Given that Brown has failed to demonstrate that Penske is liable under Arkansas law, only preemptive federal law can hold Penske liable. Brown asserts that, under federal law, TCI was a statutory employee of Penske. Department of Transportation regulations define an employee as "any individual . . . who is employed by an employer and who in the course of his or her employment directly affects commercial motor vehicle safety. Such term includes a driver of a commercial motor vehicle (including an independent contractor while in the course of operating a commercial motor vehicle). . . ." 49 C.F.R. § 390.5 (2007). This regulation eliminates the distinction between an employee and an independent contractor if the driver is in the course of operating a commercial motor vehicle. Here, Godwin and Davis were operating commercial motor vehicles. However, they were not hired by Penske; rather, TCI was.

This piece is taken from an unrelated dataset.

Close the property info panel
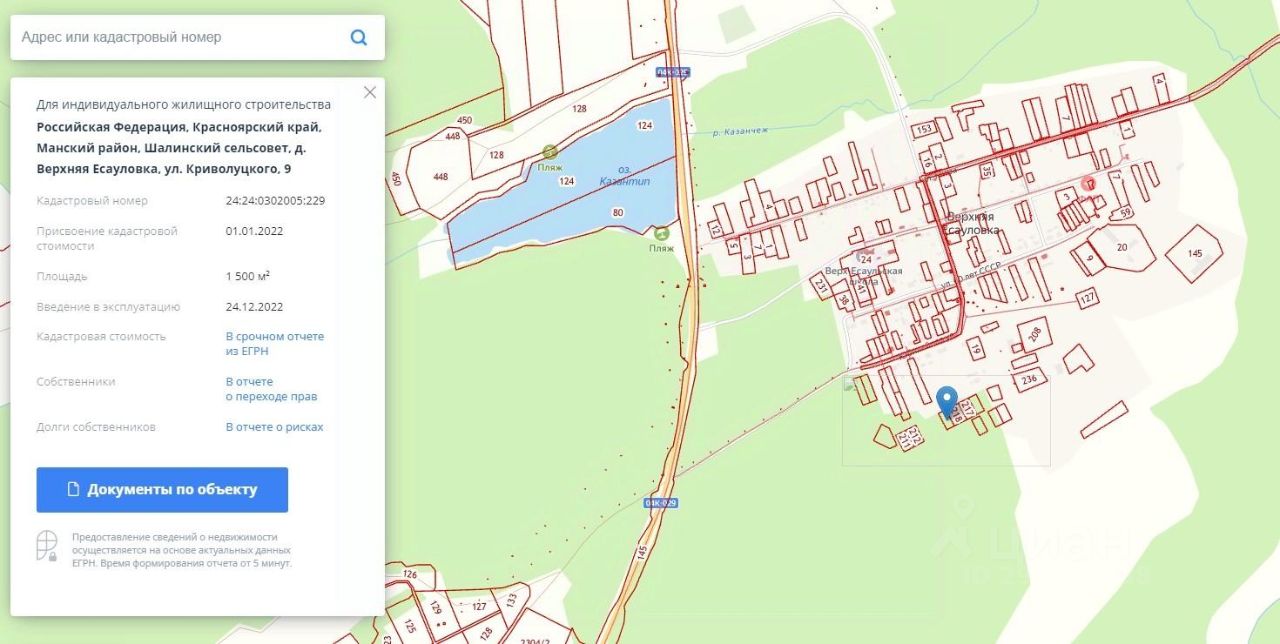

Penske contends that the term "individual," within this definition of employee, refers specifically to human beings rather than also to legal persons such as TCI. "Although in ordinary usage both `individual' and `person' often refer to an individual human being, `person' often has a broader meaning in the law," which includes corporations, companies, associations, firms, partnerships, societies, and joint stock companies. Clinton v. City of New York, 524 U.S. 417, 428 n. 13, 118 S.Ct. 2091, 2098, 141 L.Ed.2d 393 (1998) (citation omitted). But see id. at 428, 118 S.Ct. at 2098 (ruling that the word "individual" can sometimes be "construed as synonymous with the word `person'"). On its face, this regulation uses the term "person" when defining employer in the paragraph immediately following the definition of employee. By using a different term to define employer, the language of the regulation itself indicates that in this instance, "individual" and "person" are not synonymous, which further indicates that here, "individual" does refer to human beings and not to corporations or other legal persons. Thus, because TCI was a "person" and not an "individual," it is not a statutory employee of Penske as that term is defined by this regulation.

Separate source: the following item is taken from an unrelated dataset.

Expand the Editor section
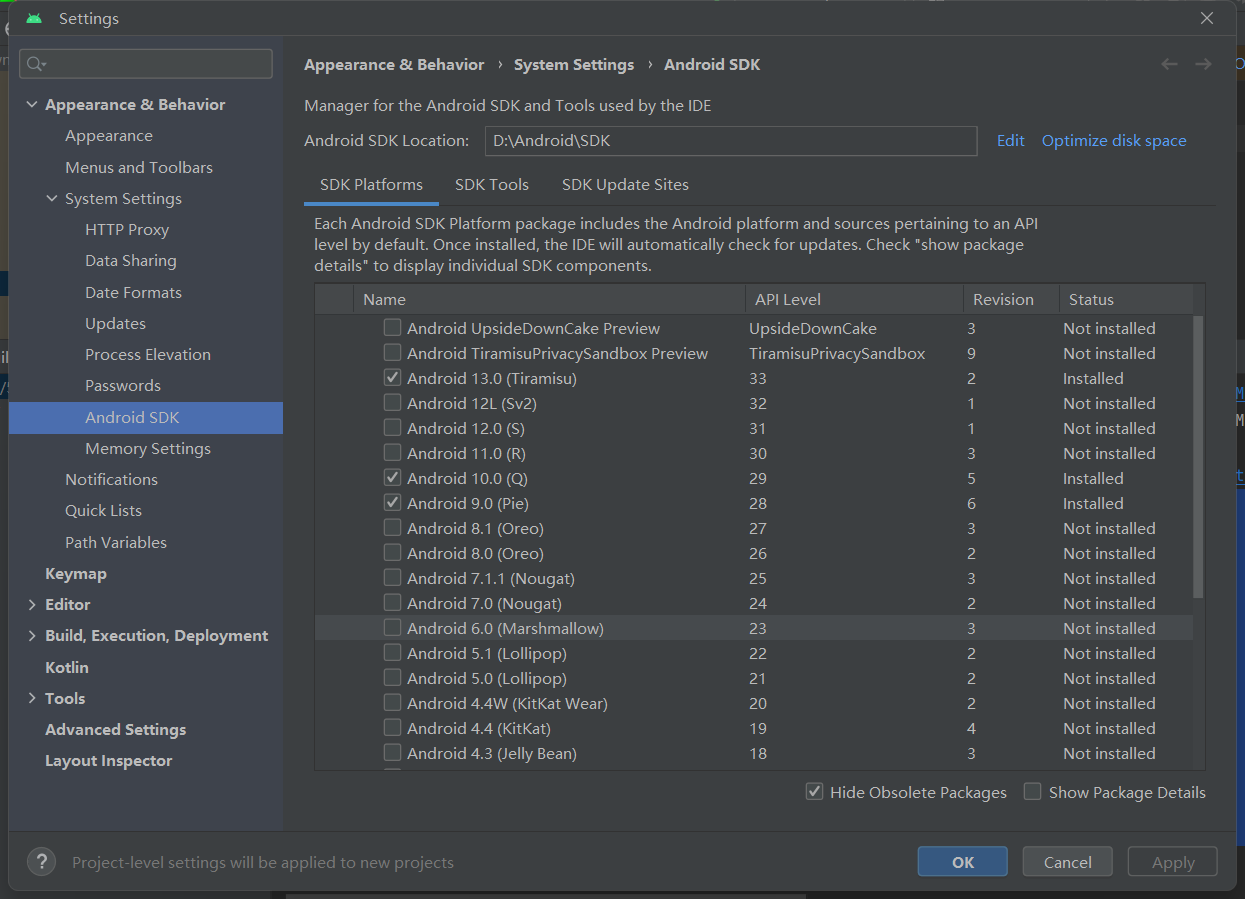The width and height of the screenshot is (1245, 899). tap(32, 604)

Brown also asserts that the logo liability doctrine holds Penske liable here. This argument is also unavailing. In order to hold Penske liable under the logo liability doctrine, Brown must demonstrate that Eighth Circuit precedent and other federal law supersedes Arkansas law and holds a party to a contract liable under these circumstances. Traditionally, the logo liability doctrine has applied to situations where a lease agreement provides for one party to operate a truck bearing another party's logo for its own use and benefit. See, e.g., Ross v. Wall Street Systems, 400 F.3d 478 (6th Cir. 2005); Acceptance Ins. Co. v. Canter, 927 F.2d 1026 (8th Cir. 1991); Grinnell Mut. Reinsurance Co. v. Empire Fire Marine Ins. Co., 722 F.2d 1400 (8th Cir. 1983). Here, there was no lease. Rather, Penske and TCI entered into a transportation agreement designed to cause TCI to shuttle Penske's trucks from one location to another on Penske's behalf and for Penske's benefit. TCI did not lease Penske's trucks for the purpose of operating them on the highway for its own use.
Furthermore, to the extent courts have applied the logo liability doctrine in the past, further application of the doctrine has been brought into question by the agency from which it originated. The Interstate Commerce Commission created the regulations that courts originally relied on in imposing logo liability. See Lease and Interchange of Vehicles (Identification Devices), 3 I.C.C.2d 92, 93 (1986). After the Commission realized this development, it changed the regulations and offered the following commentary:
We prefer that courts decide suits of this nature by applying the ordinary principles of State tort, contract, and agency law. The Commission did not intend that its leasing regulations would supersede otherwise applicable principles of State tort, contract, and agency law and create carrier liability where none would otherwise exist. Our regulations should have no bearing on this subject. Application of State law will produce appropriate results.Id. According to the agency's own commentary, it does not intend for the logo liability doctrine to preempt valid state law that would otherwise govern and is perfectly suitable for resolving such contract disputes.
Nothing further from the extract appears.